OpenReasoning dataset consists of 5 independent parts:

  • Math CoT data
  • Math TIR data
  • Math GenSelect data
  • Code CoT data
  • Science CoT data

All datasets except GenSelect are now released. You can use code snippets below to download them and prepare for SFT. For final training dataset, you should concatenate all of the data together.

Math CoT data

Math CoT data is released as part of the nvidia/Nemotron-Post-Training-Dataset-v1 dataset.

from functools import partial
from datasets import load_dataset
from nemo_skills.prompt.utils import get_prompt

def apply_format(elem, prompt):
    assert len(elem['messages']) == 2
    elem['input'] = prompt.fill({'problem': elem['messages'][0]['content']})
    elem['output'] = elem['messages'][1]['content'] + prompt.config.template.assistant_end
    return elem

dataset = load_dataset("nvidia/Nemotron-Post-Training-Dataset-v1", split="math")

prompt = get_prompt('generic/math', 'qwen-instruct')
func = partial(apply_format, prompt=prompt)
dataset = dataset.map(func, num_proc=20)
dataset = dataset.remove_columns(['messages'])

dataset.to_json("open-reasoning-math-cot.jsonl")

Math TIR data

We re-use math TIR data from nvidia/OpenMathReasoning dataset. While we included this data in training and our released models are capable of TIR inference, we found that results are generally worse than using CoT. To fix this, TIR data would need to be re-generated using newer models, but this is not done in our current release.

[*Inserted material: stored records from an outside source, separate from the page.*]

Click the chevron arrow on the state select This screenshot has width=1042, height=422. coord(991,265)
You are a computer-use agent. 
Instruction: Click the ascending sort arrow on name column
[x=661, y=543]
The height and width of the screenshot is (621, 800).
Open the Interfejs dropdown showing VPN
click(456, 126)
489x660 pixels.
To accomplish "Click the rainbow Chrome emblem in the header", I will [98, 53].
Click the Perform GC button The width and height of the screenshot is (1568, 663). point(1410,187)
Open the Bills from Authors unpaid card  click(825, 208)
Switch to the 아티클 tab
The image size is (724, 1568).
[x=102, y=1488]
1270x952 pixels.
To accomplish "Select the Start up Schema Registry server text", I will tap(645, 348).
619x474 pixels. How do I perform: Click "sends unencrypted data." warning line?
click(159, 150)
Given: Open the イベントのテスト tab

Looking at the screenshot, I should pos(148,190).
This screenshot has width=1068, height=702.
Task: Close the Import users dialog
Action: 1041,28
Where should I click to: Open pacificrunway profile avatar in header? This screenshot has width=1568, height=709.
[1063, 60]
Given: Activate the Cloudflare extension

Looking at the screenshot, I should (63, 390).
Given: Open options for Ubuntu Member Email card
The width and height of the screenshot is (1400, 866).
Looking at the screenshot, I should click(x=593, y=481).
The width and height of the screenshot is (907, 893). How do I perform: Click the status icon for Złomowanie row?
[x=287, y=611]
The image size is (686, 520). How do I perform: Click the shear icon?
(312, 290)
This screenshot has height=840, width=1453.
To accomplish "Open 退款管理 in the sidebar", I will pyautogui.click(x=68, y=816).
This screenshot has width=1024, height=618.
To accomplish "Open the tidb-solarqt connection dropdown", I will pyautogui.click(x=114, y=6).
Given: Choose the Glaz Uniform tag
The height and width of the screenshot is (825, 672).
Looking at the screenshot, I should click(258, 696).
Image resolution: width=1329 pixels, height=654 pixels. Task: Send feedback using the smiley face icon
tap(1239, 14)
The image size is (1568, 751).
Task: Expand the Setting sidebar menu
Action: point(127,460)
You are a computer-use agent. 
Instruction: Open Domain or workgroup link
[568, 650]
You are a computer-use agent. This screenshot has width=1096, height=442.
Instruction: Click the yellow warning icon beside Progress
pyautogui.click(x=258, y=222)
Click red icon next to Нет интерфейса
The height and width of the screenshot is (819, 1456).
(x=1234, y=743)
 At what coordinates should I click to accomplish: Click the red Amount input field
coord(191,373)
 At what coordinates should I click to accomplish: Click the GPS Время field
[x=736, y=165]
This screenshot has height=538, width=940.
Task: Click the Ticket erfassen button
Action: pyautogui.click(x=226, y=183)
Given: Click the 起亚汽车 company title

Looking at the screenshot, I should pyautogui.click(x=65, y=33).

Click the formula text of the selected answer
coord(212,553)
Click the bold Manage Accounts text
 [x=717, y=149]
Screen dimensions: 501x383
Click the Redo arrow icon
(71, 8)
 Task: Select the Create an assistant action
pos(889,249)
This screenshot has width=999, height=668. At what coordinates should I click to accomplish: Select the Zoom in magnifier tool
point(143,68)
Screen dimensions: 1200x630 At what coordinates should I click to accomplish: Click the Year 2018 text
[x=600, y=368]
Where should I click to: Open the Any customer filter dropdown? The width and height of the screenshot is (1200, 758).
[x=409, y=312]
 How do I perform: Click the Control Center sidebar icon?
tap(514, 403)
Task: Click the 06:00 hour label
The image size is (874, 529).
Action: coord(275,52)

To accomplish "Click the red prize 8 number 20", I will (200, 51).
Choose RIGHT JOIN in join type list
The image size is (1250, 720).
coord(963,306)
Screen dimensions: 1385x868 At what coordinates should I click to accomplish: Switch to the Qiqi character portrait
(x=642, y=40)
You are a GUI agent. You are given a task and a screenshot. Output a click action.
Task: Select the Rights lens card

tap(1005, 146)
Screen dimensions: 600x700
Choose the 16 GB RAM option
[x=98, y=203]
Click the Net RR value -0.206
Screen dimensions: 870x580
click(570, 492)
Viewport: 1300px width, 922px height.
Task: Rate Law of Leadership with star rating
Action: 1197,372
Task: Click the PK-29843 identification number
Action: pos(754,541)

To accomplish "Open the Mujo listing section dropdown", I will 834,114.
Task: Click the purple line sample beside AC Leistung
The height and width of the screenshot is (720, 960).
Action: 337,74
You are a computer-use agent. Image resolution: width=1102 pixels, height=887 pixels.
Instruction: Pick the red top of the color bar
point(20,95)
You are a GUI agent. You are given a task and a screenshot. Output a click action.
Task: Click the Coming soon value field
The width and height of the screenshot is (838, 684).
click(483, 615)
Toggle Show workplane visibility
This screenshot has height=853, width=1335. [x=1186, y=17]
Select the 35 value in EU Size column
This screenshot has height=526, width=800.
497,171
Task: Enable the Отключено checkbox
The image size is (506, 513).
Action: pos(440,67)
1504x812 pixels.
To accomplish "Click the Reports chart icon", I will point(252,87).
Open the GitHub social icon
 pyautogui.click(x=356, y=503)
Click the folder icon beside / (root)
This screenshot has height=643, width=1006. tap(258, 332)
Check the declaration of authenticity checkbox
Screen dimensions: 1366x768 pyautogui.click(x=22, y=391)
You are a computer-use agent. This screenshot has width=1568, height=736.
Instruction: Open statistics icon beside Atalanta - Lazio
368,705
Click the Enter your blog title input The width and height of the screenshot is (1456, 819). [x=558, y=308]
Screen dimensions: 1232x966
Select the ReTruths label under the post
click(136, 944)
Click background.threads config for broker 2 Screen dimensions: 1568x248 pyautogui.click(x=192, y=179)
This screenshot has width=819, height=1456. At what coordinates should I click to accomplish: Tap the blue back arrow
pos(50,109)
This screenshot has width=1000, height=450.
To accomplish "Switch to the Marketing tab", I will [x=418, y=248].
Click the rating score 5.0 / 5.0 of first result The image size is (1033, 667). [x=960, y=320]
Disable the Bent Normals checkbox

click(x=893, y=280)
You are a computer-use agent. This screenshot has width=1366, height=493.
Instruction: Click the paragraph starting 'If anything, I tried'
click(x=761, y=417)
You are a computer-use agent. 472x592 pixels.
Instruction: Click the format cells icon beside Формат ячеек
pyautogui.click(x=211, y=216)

To get this data, follow instructions for the second-round SFT data in OpenMathReasoning documentation.

Math GenSelect data

Coming soon!

Code CoT data

Code CoT data is released as part of the nvidia/Nemotron-Post-Training-Dataset-v1 dataset.

import json
from functools import partial
from datasets import load_dataset
from nemo_skills.prompt.utils import get_prompt

question_datasets = {
    "taco": load_dataset("BAAI/TACO"),
    "apps": load_dataset("codeparrot/apps"),
    "code_contests": load_dataset("deepmind/code_contests"),
    "open-r1/codeforces": load_dataset("open-r1/codeforces")
}


def get_question(ds_name, split, index):
    benchmark = question_datasets[ds_name][split][int(index)]
    if ds_name == "code_contests":
        return benchmark["description"]
    elif ds_name in ["taco", "apps"]:
        return benchmark["question"]
    elif ds_name == "open-r1/codeforces":
        question = benchmark["description"]
        if benchmark["input_format"]:
            question += "\n\nInput\n\n" + benchmark["input_format"]
        if benchmark["output_format"]:
            question += "\n\nOutput\n\n" + benchmark["output_format"]
        if benchmark["examples"]:
            question += "\n\nExamples"
            for example in benchmark["examples"]:
                if "input" in example:
                    question += "\n\nInput\n\n" + example["input"]
                if "output" in example:
                    question += "\n\nOutput\n\n" + example["output"]
        if benchmark["note"]:
            question += "\n\nNote\n\n" + benchmark["note"]
        return question
    else:
        raise RuntimeError("Something wrong with the data!")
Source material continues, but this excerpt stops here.